§ **Task statement**: Please check the notes on fast multiplication methods below: which three moduli do they give as an example for a 32-bit computer?

··· Text under study

175: People report that it beats Karatsuba's algorithm already at about 100
176: limbs. FFT would probably never beat a well-written Toom-Cook (not even for
177: millions of bits).
178:
179: FFT:
180: {
181: * Multiplication could be done with Montgomery's method combined with
182: the "three primes" method described in Lipson. Maybe this would be
183: faster than to Nussbaumer's method with 3 (simple) moduli?
184:
185: * Maybe the modular tricks below are not needed: We are using very
186: special numbers, Fermat numbers with a small base and a large exponent,
187: and maybe it's possible to just subtract and add?
188:
189: * Modify Nussbaumer's convolution algorithm, to use 3 words for each
190: coefficient, calculating in 3 relatively prime moduli (e.g.
191: 0xffffffff, 0x100000000, and 0x7fff on a 32-bit computer). Both all
192: operations and CRR would be very fast with such numbers.
193:
194: * Optimize the Schoenhage-Stassen multiplication algorithm. Take advantage
195: of the real valued input to save half of the operations and half of the
196: memory. Use recursive FFT with large base cases, since recursive FFT has
197: better memory locality. A normal FFT get 100% cache misses for large
198: enough operands.
199:
200: * In the 3-prime convolution method, it might sometimes be a win to use 2,
201: 3, or 5 primes. Imagine that using 3 primes would require a transform
202: length of 2^n. But 2 primes might still sometimes give us correct
203: results with that same transform length, or 5 primes might allow us to
204: decrease the transform size to 2^(n-1).

······
··· Supplied information

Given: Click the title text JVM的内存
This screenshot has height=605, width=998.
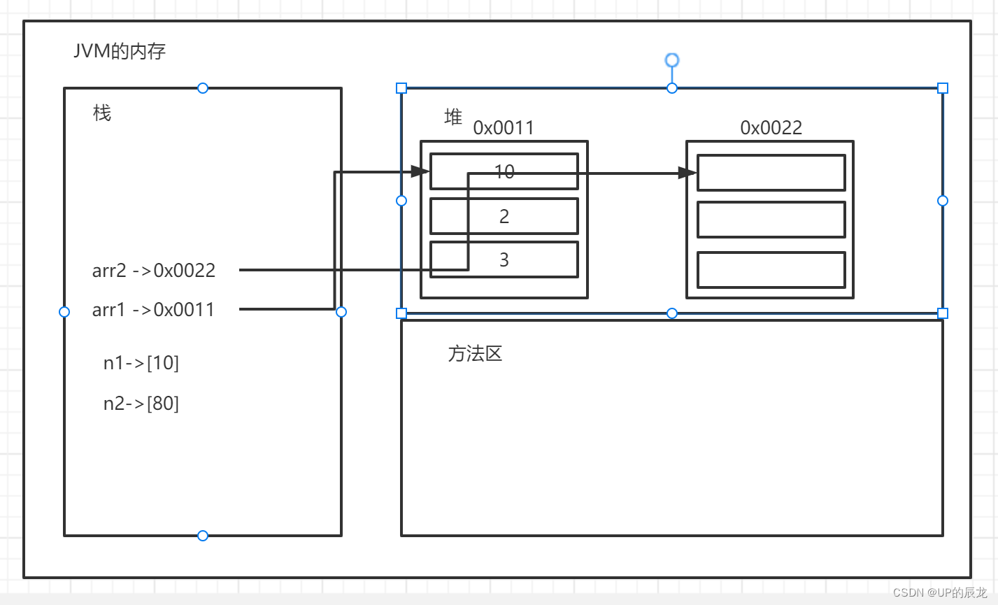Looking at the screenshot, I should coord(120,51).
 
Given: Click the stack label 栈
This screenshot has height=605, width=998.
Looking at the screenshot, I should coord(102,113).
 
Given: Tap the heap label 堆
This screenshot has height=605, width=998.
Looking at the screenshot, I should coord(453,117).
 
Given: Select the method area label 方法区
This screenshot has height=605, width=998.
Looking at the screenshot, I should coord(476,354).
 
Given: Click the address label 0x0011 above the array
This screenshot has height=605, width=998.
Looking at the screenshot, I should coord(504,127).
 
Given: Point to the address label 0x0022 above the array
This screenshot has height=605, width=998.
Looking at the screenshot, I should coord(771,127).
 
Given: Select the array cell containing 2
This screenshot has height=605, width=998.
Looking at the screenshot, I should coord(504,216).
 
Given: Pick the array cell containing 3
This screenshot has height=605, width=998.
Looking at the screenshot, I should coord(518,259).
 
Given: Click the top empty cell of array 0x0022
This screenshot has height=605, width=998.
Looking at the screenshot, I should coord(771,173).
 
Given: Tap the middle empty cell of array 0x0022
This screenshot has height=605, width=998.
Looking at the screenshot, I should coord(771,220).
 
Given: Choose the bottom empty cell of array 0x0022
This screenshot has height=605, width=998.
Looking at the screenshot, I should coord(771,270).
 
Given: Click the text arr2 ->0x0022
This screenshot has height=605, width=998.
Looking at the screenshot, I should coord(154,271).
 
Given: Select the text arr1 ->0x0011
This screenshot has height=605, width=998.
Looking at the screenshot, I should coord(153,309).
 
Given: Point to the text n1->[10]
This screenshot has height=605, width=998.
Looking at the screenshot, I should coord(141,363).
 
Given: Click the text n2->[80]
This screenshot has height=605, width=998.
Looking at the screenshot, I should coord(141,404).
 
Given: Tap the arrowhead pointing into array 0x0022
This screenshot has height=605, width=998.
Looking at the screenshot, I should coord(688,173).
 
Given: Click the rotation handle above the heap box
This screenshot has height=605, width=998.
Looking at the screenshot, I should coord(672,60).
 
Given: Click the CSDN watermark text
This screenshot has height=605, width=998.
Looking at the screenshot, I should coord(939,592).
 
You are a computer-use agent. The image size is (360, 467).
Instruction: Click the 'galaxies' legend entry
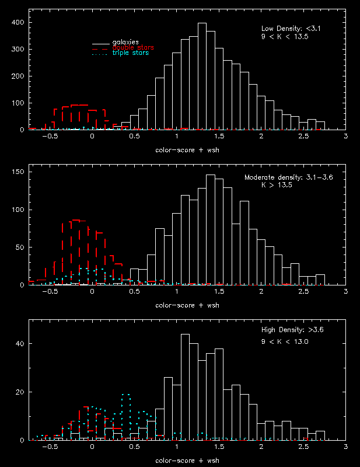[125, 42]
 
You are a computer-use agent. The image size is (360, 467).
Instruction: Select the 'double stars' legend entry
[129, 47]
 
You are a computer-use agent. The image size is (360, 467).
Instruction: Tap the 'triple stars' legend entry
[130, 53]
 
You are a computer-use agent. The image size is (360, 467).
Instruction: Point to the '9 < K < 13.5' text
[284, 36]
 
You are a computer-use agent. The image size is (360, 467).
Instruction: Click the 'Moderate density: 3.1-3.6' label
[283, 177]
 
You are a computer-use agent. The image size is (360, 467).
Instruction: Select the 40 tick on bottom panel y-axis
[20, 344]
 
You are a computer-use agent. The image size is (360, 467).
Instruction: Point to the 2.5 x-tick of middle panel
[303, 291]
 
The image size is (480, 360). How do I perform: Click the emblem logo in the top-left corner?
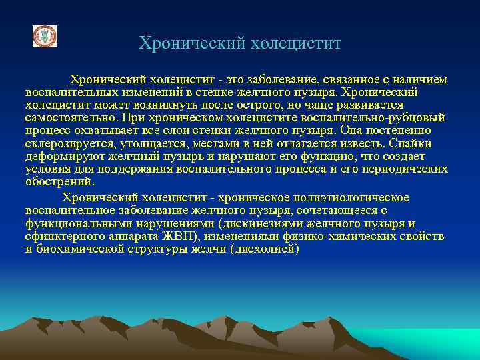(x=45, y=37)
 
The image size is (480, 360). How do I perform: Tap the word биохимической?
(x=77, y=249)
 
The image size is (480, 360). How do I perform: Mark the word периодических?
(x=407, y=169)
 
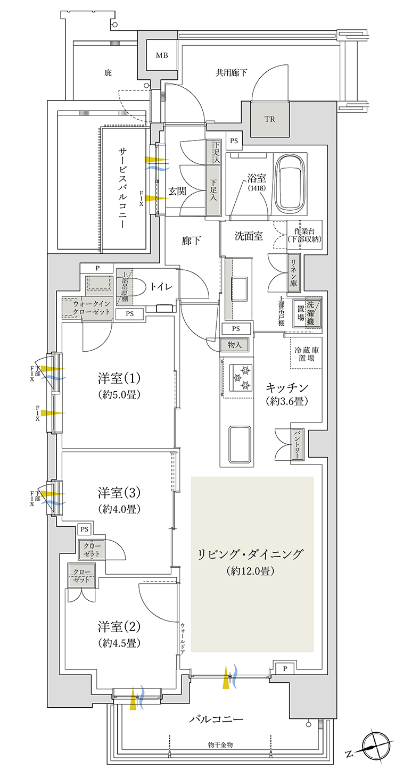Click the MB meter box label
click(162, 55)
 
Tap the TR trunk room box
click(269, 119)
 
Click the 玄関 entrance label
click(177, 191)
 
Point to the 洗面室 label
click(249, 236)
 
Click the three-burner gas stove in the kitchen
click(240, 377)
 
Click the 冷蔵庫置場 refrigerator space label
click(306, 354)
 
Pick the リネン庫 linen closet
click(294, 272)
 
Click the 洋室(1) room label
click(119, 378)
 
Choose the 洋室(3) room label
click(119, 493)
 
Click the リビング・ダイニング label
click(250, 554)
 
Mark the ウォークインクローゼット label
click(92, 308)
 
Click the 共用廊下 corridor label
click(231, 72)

······
··· Supplied information

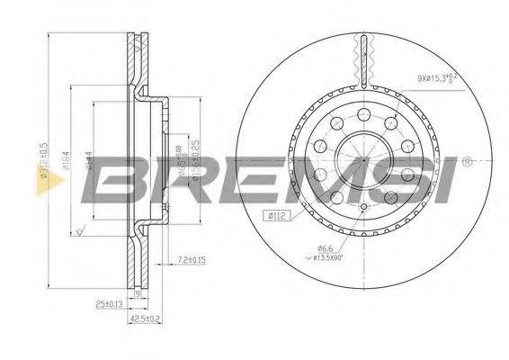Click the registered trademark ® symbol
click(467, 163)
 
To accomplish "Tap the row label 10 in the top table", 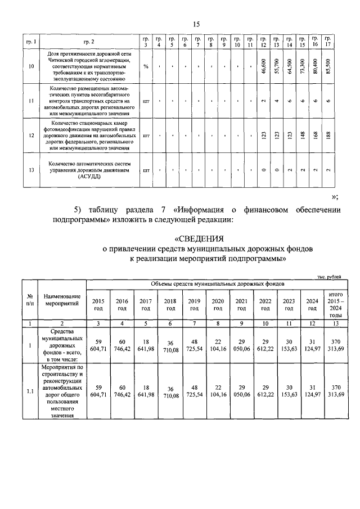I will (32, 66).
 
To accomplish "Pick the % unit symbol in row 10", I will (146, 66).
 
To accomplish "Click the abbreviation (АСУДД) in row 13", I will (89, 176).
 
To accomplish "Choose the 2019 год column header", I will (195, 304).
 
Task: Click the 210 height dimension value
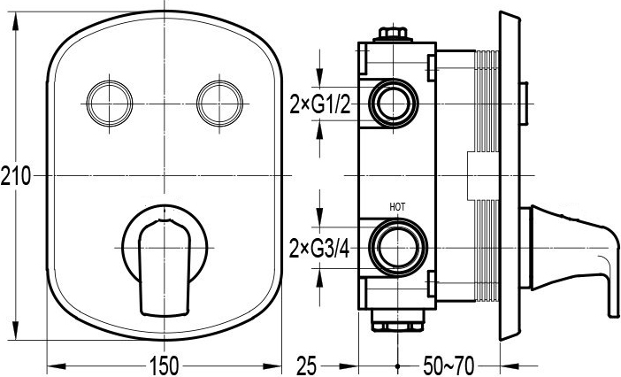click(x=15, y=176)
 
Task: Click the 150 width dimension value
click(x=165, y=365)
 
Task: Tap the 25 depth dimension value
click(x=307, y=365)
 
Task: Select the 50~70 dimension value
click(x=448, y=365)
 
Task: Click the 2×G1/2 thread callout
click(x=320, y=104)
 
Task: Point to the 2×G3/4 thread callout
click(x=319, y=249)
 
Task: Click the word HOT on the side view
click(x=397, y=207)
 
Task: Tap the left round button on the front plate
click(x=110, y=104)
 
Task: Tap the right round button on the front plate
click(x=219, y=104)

······

§ **Answer to this task**: 0xffffffff, 0x100000000, and 0x7fff